Directions:
List every line of the records that contains the word "Toggle", matching its case exactly.

---*---

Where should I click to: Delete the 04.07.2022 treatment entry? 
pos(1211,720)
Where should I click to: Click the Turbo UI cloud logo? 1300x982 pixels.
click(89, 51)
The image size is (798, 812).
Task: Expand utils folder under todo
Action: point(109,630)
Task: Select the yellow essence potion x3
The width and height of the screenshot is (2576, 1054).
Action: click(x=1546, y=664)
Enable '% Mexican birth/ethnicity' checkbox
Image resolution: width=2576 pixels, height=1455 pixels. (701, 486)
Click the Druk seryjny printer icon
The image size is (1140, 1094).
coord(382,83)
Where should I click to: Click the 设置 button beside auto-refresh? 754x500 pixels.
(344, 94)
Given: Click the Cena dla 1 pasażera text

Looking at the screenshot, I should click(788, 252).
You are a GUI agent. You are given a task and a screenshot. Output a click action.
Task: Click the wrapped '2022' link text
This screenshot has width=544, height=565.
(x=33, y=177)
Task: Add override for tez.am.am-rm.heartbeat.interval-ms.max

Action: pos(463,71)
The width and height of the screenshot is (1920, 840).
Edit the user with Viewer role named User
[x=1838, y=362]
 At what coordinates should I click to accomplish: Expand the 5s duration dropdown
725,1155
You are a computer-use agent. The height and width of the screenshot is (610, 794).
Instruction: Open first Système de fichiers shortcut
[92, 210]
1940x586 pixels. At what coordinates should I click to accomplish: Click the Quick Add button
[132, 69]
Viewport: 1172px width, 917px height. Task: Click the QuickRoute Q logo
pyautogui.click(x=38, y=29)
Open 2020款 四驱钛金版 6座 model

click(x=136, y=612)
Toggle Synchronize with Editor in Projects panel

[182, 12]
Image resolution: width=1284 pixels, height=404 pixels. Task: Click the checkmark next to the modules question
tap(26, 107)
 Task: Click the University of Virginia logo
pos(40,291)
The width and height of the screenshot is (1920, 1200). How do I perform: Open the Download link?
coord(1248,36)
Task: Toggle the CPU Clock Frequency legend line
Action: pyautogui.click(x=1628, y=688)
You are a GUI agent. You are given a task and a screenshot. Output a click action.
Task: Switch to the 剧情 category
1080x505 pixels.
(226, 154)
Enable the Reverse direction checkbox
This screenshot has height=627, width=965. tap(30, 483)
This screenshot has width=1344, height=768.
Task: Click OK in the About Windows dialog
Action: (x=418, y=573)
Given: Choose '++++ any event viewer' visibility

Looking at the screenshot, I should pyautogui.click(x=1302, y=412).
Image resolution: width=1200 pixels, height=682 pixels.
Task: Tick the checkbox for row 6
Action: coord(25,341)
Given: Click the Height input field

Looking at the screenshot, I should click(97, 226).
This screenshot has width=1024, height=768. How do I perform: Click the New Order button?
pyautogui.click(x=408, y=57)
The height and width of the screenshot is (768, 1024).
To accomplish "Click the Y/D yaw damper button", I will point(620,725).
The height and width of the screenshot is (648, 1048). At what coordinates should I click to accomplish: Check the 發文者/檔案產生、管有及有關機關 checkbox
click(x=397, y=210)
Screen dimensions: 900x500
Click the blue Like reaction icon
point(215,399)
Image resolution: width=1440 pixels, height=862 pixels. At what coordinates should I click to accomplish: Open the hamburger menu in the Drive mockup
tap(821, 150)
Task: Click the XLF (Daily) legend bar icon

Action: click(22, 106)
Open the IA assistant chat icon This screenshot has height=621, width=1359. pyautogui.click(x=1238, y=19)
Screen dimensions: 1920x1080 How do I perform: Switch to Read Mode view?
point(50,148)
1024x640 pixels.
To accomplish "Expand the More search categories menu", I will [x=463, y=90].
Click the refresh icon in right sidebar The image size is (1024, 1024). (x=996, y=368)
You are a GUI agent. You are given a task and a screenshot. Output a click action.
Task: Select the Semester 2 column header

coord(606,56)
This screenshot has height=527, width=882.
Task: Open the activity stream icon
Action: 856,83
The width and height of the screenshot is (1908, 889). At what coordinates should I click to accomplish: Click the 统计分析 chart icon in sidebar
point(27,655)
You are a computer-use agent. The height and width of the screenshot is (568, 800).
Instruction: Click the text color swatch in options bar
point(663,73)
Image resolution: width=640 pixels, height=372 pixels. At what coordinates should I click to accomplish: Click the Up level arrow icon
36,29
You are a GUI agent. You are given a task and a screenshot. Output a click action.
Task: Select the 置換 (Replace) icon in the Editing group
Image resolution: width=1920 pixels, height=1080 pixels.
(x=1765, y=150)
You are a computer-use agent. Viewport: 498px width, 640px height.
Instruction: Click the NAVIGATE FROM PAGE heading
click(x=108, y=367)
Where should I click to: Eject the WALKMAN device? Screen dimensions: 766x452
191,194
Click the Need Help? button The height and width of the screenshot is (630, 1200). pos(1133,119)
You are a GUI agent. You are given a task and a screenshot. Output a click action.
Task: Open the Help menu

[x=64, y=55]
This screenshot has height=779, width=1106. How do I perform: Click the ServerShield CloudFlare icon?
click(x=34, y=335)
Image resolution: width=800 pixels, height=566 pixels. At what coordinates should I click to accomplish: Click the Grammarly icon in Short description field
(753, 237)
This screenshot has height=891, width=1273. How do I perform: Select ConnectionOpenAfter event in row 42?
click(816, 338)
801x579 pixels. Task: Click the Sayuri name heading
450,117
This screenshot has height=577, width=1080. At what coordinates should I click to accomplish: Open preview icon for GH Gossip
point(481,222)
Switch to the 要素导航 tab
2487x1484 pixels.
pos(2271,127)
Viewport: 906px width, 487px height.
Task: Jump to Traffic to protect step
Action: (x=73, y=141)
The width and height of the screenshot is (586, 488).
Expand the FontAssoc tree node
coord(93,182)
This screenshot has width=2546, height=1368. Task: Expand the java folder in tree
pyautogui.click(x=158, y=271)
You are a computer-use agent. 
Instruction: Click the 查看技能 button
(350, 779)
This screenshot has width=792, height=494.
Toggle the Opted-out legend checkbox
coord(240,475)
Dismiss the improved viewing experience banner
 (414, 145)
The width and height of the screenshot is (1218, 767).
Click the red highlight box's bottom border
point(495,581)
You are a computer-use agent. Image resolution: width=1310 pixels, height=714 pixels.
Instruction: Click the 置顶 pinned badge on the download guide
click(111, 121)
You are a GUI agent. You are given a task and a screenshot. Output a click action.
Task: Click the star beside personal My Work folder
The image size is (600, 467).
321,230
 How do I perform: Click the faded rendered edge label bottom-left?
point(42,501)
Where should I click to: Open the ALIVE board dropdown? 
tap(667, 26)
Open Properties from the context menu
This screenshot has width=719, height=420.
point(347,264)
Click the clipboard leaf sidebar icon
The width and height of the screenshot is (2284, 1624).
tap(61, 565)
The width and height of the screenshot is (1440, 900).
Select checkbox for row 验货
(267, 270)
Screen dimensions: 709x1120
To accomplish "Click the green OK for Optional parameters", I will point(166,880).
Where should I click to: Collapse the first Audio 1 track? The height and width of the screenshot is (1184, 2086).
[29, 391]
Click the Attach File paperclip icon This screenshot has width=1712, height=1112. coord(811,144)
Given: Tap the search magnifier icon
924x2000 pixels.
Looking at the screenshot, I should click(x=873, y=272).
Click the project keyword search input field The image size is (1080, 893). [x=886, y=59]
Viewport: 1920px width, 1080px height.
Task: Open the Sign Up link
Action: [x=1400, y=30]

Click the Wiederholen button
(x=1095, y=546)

---*---

Exercise solution:
Toggle Synchronize with Editor in Projects panel
Task: Toggle the CPU Clock Frequency legend line
Toggle the Opted-out legend checkbox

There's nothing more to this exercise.